=== What is needed ===
Everything in the records must be restated exactly, apart from the pictures.
(Exercise data)
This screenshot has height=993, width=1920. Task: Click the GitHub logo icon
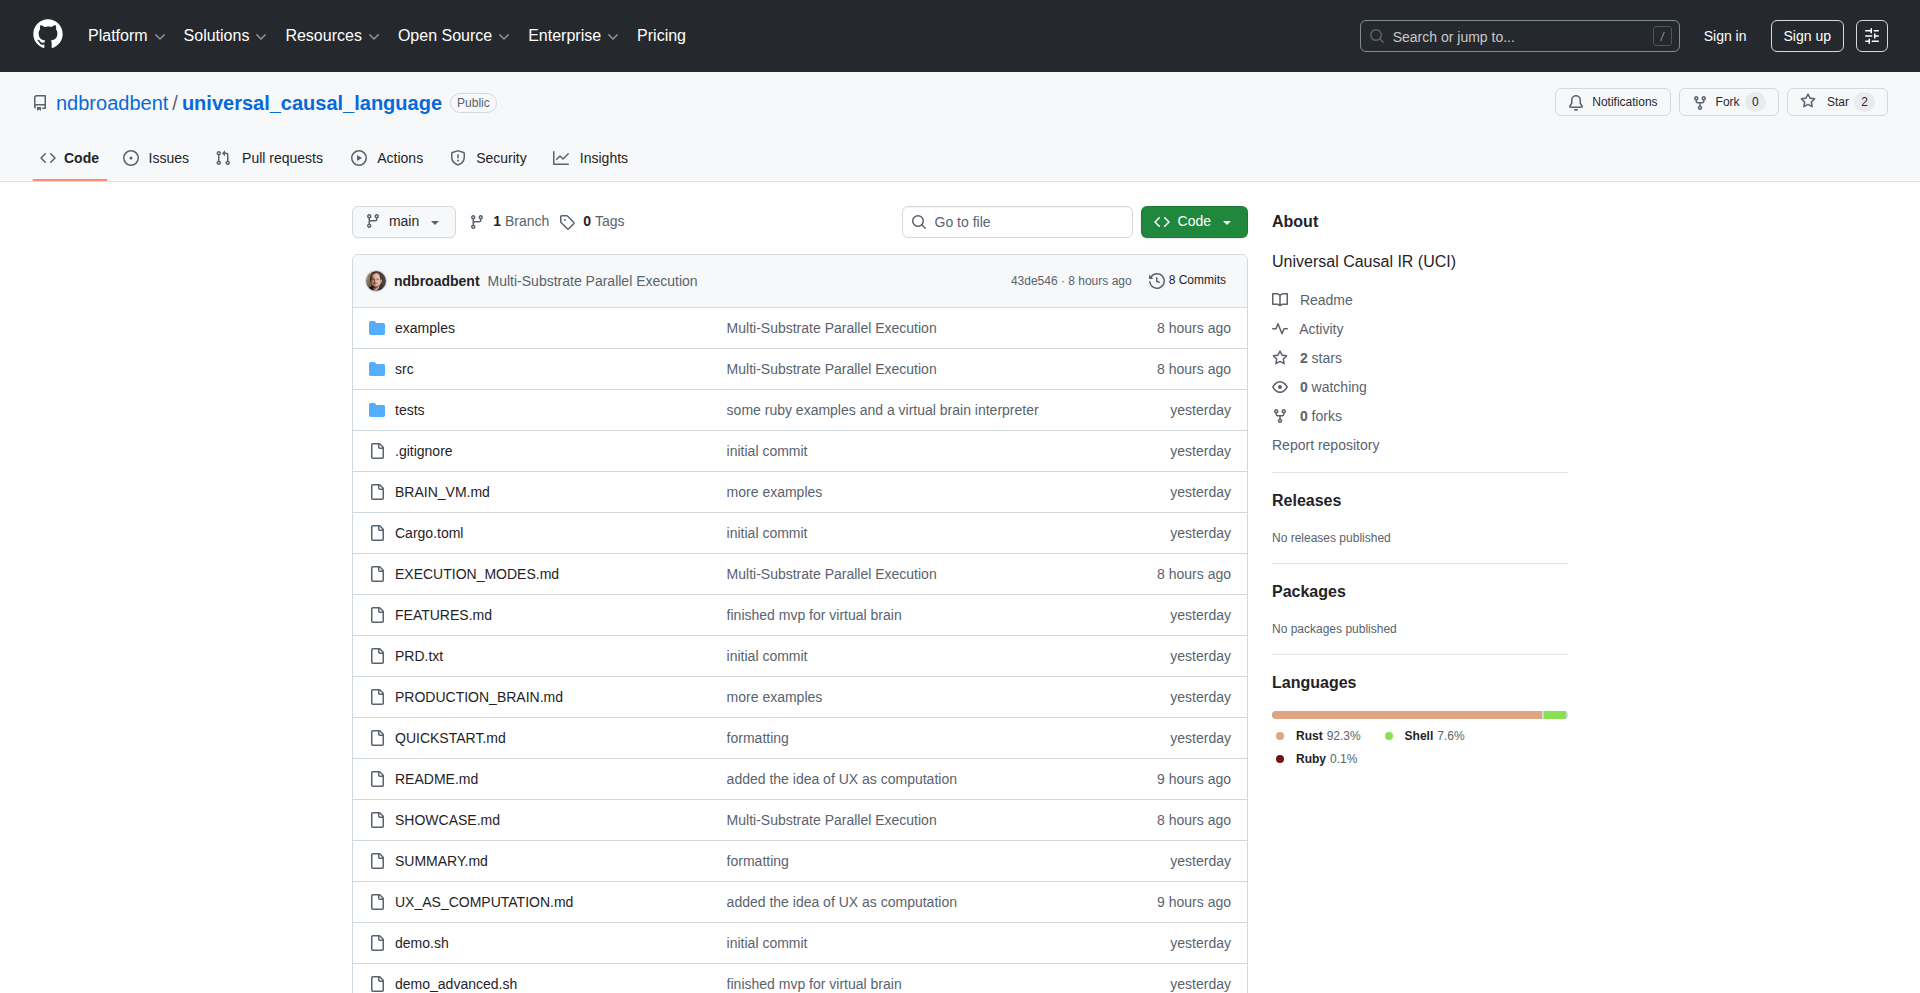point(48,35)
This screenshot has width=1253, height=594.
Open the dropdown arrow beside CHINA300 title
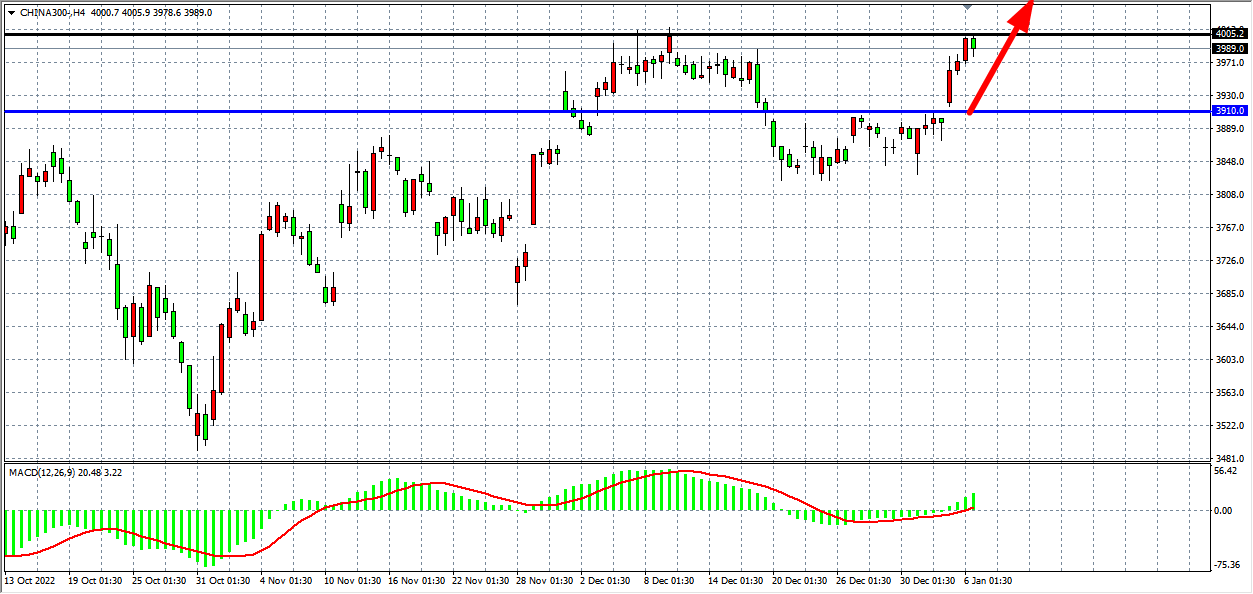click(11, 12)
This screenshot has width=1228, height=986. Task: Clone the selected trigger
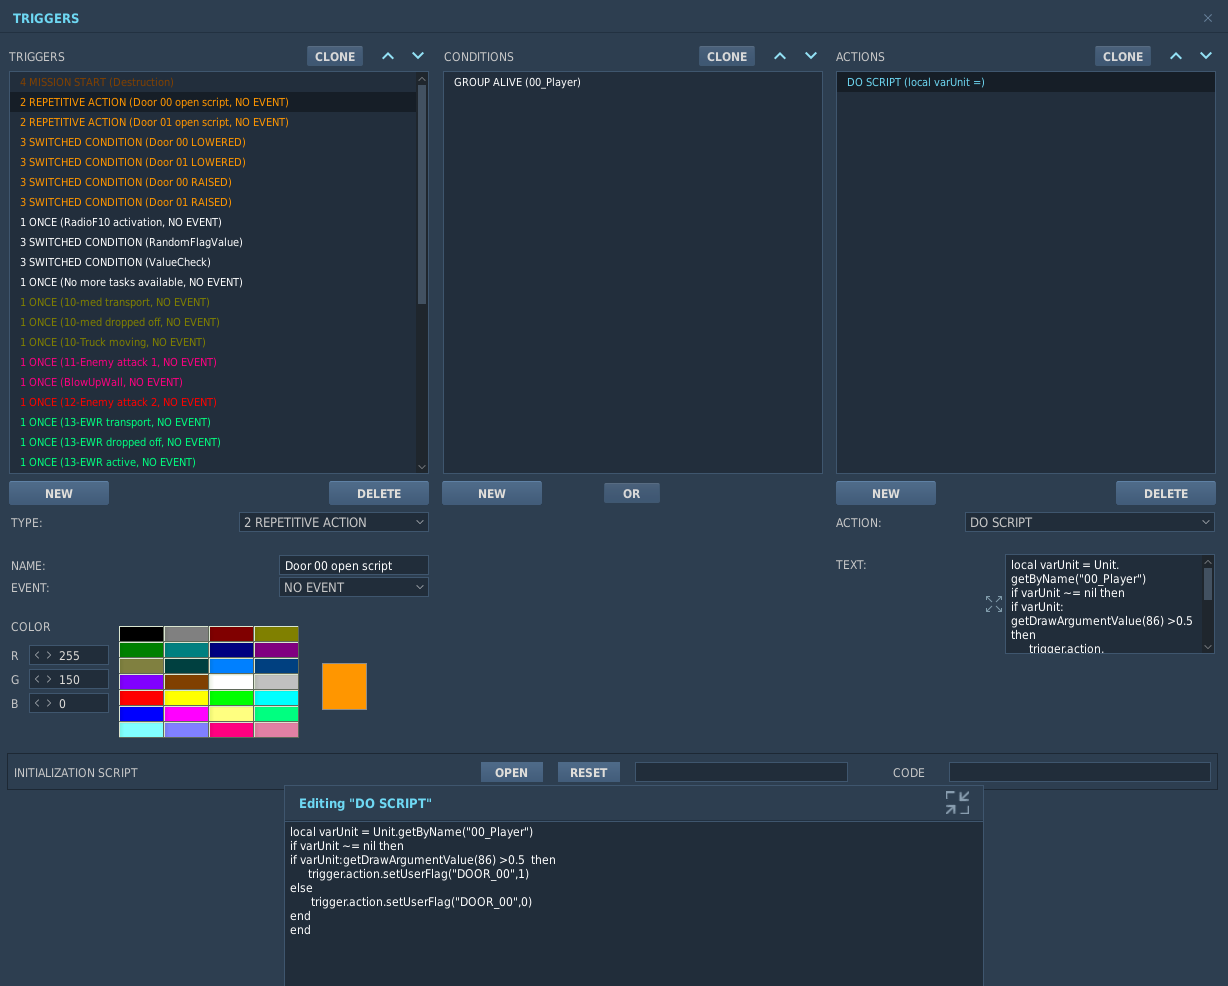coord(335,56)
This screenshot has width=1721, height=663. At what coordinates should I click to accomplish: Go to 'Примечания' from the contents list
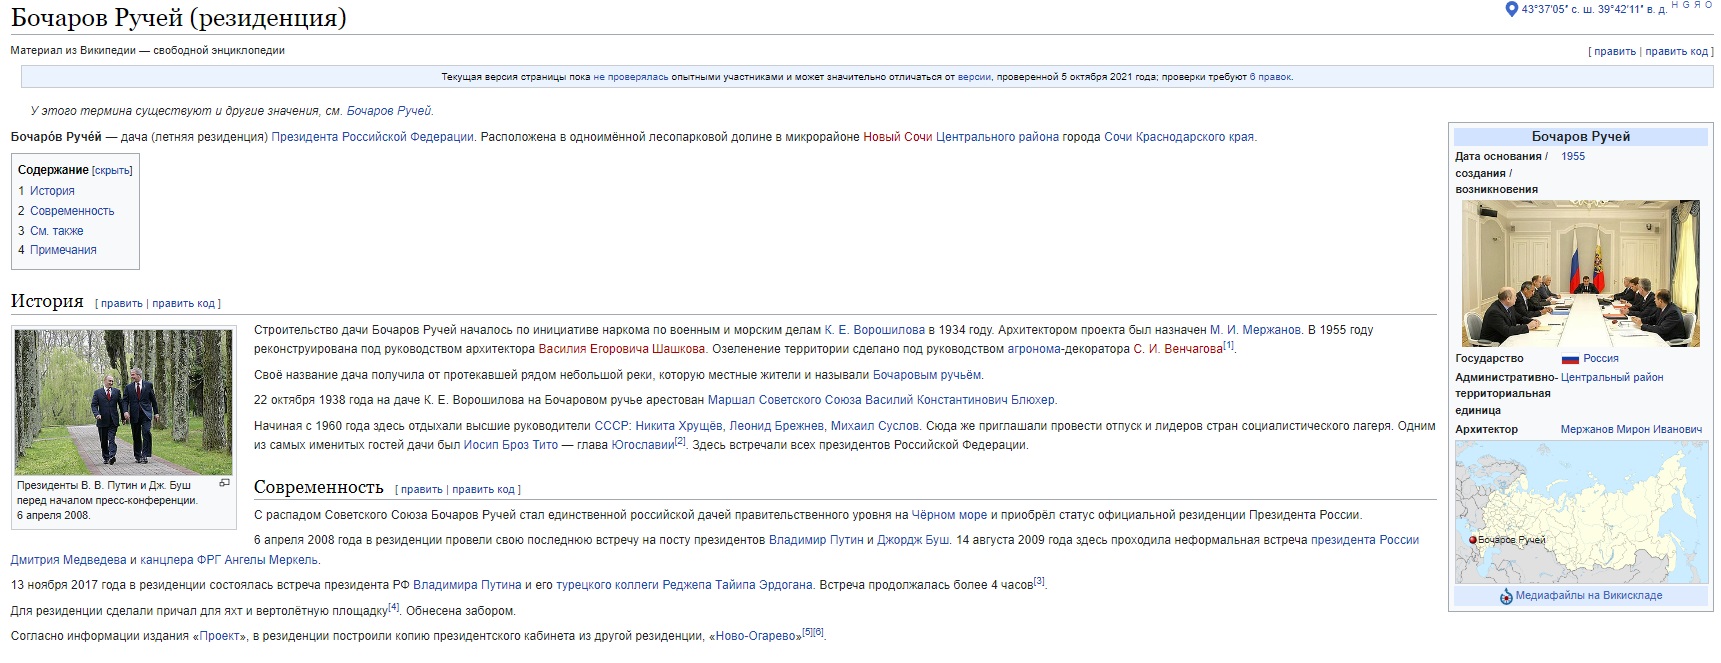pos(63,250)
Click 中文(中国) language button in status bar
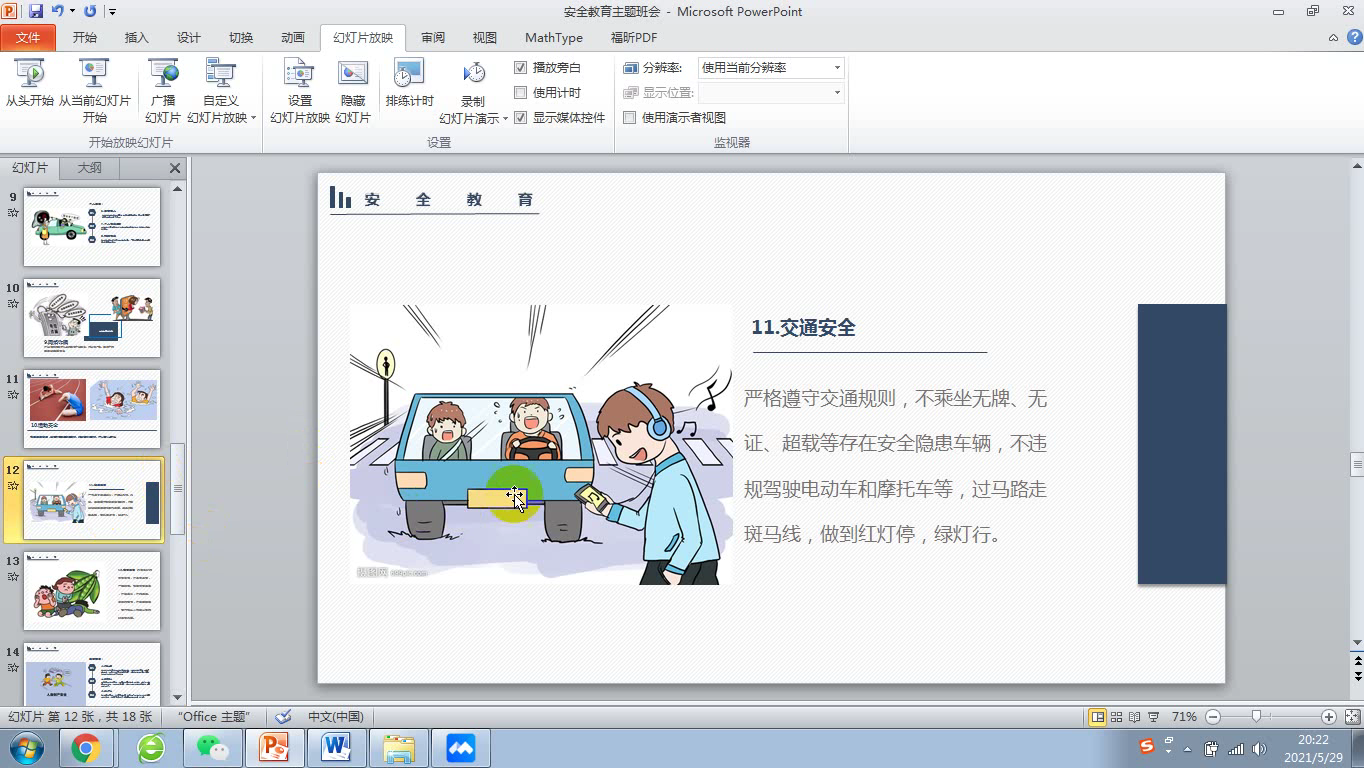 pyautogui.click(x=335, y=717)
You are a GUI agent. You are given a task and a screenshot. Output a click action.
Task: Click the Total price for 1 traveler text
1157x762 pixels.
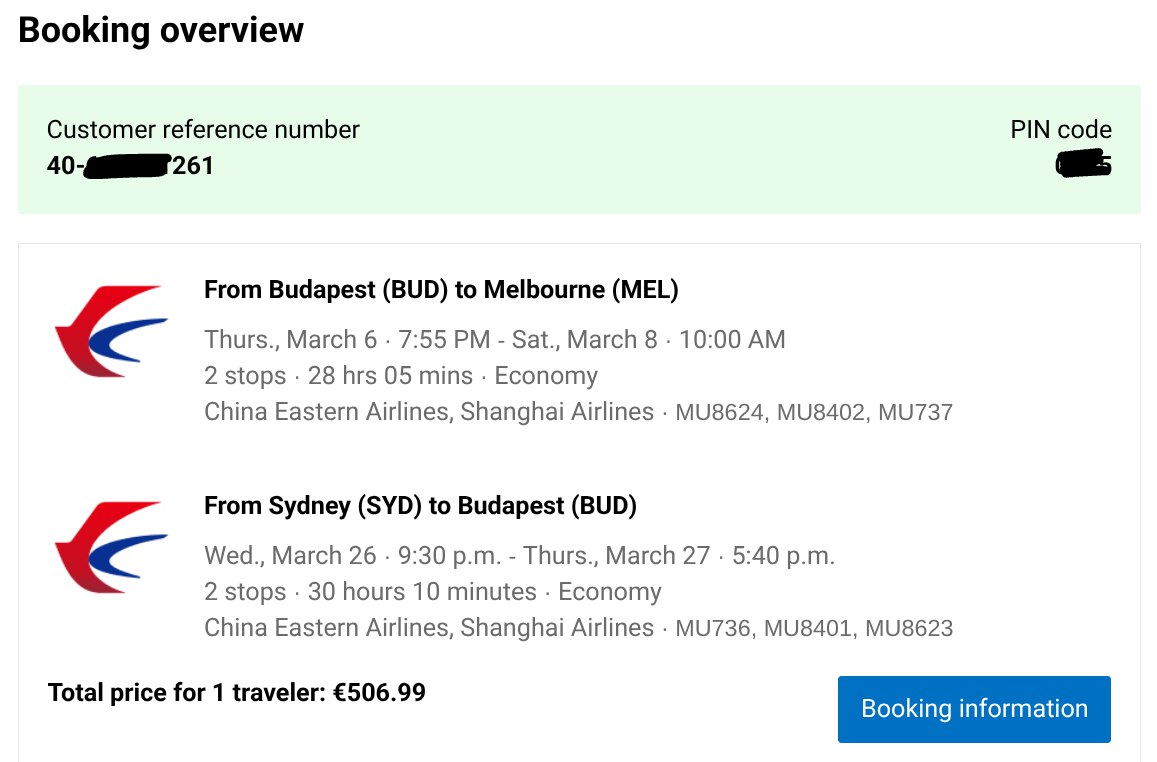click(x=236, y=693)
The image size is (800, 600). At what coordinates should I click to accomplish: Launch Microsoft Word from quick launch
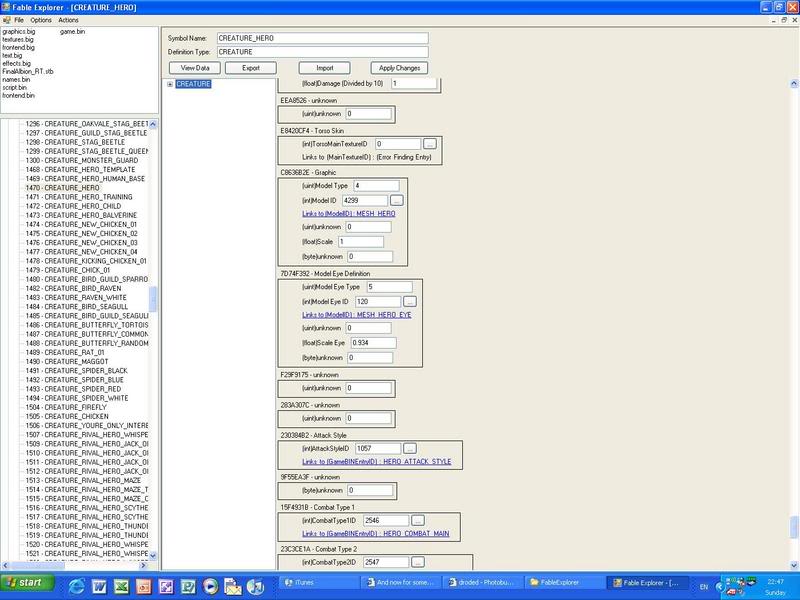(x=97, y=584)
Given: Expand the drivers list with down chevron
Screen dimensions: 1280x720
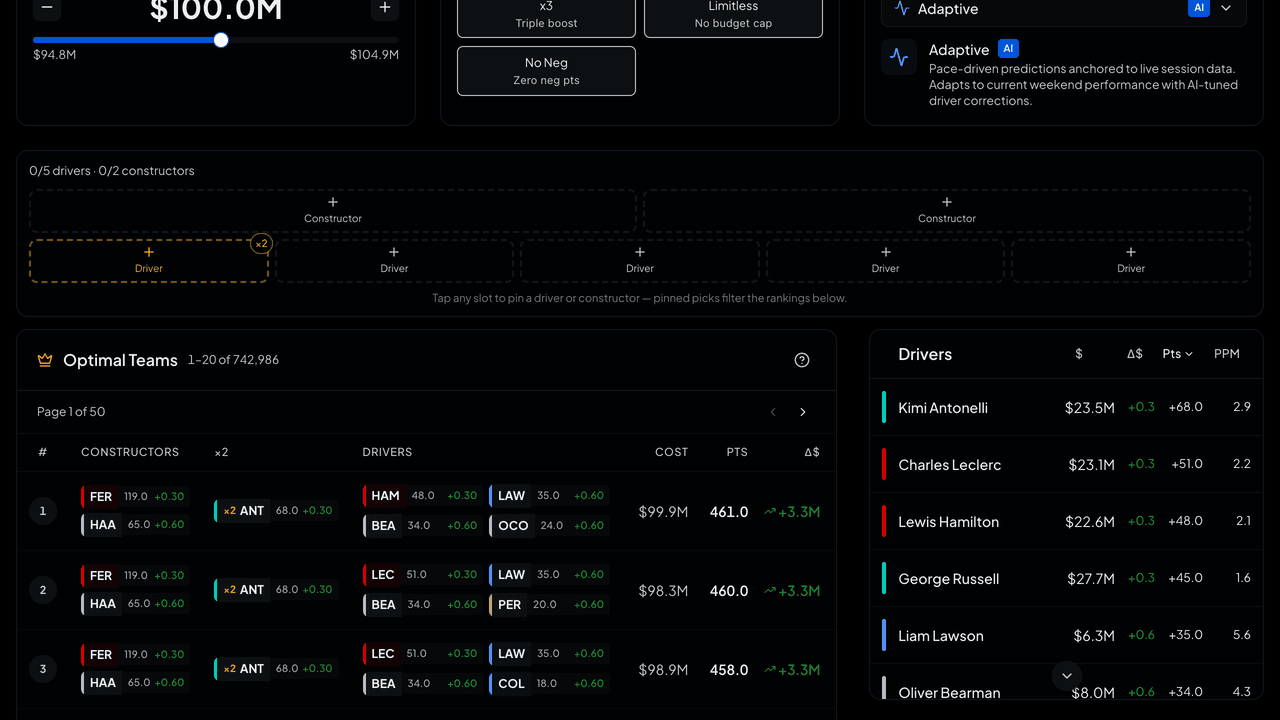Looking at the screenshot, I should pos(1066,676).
(End Exercise data)
=== Solved problem ===
This screenshot has height=993, width=1920. Task: Click the GitHub logo icon
point(48,35)
This screenshot has width=1253, height=594.
Open the dropdown arrow beside CHINA300 title
click(11, 12)
This screenshot has width=1228, height=986. Task: Clone the selected trigger
coord(335,56)
This screenshot has width=1721, height=663. At what coordinates should I click to accomplish: Go to 'Примечания' from the contents list
pos(63,250)
Click 中文(中国) language button in status bar
 pyautogui.click(x=335, y=717)
You are a GUI agent. You are given a task and a screenshot. Output a click action.
Task: Click the Total price for 1 traveler text
1157x762 pixels.
click(x=236, y=693)
The image size is (800, 600). At what coordinates should I click to accomplish: Launch Microsoft Word from quick launch
(x=97, y=584)
Given: Expand the drivers list with down chevron
Screen dimensions: 1280x720
Looking at the screenshot, I should pos(1066,676).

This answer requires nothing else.